AIM OF THE TASK
In the records below, find the line containing "How do I perform: Click the post"; restate it and every later line word for word, through the last.

EXTRACTED ENTRIES
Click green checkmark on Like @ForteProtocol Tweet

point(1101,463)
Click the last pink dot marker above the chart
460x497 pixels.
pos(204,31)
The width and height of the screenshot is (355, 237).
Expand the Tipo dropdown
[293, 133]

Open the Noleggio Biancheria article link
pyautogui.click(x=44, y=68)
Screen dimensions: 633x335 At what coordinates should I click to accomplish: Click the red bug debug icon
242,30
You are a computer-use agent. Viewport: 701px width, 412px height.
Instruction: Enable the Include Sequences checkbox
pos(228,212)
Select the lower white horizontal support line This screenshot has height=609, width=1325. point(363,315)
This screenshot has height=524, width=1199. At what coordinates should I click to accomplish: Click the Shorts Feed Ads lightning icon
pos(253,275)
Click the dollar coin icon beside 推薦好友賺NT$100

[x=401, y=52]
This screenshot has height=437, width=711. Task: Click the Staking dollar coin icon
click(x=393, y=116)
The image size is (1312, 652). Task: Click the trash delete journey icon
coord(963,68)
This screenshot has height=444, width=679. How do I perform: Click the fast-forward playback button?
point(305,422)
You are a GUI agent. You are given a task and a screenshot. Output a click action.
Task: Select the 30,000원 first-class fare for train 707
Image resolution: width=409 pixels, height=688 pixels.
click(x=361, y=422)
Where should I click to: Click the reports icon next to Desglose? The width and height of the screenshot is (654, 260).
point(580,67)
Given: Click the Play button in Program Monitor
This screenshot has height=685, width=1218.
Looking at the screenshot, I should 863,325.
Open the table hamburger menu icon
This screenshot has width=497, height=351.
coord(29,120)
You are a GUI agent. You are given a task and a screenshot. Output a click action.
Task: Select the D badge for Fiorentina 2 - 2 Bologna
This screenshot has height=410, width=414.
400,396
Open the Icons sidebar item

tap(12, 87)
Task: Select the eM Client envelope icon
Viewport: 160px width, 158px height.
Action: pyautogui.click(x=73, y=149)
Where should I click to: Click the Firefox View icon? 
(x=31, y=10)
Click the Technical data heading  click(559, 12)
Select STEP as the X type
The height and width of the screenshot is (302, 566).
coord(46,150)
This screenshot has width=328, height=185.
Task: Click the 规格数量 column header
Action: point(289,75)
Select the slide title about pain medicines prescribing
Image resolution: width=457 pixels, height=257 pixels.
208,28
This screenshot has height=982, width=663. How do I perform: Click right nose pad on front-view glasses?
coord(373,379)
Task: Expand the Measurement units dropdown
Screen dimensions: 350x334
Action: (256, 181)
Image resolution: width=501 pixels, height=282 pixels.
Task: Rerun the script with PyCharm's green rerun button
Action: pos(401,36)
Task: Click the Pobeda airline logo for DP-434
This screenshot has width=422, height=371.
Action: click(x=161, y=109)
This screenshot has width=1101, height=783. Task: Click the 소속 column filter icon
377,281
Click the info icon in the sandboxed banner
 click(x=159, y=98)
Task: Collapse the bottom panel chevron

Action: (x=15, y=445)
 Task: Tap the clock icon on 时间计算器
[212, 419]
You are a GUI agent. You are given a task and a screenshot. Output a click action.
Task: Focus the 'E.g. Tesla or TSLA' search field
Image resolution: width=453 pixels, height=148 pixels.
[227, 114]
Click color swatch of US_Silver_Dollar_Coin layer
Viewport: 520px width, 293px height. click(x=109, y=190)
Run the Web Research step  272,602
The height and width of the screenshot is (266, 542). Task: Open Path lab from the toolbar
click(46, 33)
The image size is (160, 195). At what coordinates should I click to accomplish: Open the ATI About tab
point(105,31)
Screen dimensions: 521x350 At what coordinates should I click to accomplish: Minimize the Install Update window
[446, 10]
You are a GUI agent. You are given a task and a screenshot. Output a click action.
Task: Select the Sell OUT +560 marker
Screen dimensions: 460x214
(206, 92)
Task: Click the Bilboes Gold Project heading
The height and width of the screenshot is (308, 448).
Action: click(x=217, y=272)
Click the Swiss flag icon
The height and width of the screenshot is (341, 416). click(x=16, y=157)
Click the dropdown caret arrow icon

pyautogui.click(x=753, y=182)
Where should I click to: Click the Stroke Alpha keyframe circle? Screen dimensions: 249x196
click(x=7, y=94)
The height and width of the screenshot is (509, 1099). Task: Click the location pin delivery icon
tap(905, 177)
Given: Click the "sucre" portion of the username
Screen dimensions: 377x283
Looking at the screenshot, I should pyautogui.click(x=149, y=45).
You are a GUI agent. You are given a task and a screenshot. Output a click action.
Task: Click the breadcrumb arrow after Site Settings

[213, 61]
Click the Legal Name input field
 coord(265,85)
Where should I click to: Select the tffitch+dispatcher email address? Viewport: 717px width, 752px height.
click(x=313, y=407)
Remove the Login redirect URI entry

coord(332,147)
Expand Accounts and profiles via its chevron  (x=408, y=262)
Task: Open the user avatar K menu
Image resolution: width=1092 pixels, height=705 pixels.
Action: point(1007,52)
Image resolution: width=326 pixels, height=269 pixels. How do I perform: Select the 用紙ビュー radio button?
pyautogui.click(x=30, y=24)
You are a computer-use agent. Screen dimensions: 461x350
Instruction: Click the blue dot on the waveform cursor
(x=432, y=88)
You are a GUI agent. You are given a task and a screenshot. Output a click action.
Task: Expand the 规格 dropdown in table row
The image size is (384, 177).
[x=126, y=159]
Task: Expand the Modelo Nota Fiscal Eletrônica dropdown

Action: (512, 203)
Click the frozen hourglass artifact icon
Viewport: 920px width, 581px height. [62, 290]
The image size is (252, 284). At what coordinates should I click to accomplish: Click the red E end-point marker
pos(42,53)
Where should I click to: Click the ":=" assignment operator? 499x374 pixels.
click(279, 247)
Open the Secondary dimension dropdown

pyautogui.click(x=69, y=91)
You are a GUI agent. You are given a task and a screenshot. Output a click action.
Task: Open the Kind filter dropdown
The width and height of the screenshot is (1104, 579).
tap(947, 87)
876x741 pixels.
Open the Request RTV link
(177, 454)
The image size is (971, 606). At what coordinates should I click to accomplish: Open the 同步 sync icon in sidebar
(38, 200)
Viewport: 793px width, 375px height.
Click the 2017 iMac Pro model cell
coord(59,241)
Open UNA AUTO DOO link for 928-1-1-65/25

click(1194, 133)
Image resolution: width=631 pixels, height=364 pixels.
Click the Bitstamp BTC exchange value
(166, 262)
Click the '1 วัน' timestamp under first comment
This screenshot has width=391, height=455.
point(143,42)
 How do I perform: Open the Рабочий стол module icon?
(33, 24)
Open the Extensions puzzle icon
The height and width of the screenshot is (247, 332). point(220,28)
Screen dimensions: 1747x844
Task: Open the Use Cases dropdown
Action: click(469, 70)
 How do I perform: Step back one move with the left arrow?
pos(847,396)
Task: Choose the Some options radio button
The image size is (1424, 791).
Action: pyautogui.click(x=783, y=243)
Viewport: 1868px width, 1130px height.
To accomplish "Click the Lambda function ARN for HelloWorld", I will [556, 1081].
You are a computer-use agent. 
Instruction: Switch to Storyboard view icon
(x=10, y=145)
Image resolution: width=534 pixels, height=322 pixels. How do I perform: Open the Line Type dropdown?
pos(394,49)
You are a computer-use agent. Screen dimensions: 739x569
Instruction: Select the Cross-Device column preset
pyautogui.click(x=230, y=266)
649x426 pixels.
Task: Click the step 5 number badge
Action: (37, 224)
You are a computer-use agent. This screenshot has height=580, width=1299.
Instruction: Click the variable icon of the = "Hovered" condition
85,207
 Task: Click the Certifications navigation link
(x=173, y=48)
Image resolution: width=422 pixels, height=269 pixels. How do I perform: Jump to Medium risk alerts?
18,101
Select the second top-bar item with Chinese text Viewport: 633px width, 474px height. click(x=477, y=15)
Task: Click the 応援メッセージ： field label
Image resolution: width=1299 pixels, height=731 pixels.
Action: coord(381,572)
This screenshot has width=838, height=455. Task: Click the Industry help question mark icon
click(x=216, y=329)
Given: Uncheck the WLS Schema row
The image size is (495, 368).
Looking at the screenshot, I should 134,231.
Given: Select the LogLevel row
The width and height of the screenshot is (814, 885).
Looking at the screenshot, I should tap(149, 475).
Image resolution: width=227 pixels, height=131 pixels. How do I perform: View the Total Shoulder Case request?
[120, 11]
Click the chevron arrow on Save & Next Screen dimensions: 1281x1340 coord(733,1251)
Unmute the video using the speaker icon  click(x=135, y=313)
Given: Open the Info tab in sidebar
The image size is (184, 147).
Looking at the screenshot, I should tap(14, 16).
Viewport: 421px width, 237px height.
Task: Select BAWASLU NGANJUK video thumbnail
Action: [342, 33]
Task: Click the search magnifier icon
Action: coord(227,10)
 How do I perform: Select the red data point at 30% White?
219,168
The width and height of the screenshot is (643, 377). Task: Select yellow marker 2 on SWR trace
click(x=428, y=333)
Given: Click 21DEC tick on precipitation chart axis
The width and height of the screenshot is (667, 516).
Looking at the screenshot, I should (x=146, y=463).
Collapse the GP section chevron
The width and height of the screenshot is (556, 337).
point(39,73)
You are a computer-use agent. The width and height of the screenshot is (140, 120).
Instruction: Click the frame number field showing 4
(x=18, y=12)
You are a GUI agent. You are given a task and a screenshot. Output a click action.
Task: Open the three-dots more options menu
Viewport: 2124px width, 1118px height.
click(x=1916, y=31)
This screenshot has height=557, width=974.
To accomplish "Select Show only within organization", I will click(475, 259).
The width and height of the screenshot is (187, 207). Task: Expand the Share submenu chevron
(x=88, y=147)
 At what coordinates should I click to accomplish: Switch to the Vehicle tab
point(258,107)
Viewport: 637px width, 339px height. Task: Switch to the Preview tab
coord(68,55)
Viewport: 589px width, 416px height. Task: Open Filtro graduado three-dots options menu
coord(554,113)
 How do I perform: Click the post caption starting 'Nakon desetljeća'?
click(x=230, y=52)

ANSWER TO THIS TASK
 How do I perform: Click the post caption starting 'Nakon desetljeća'?
click(x=230, y=52)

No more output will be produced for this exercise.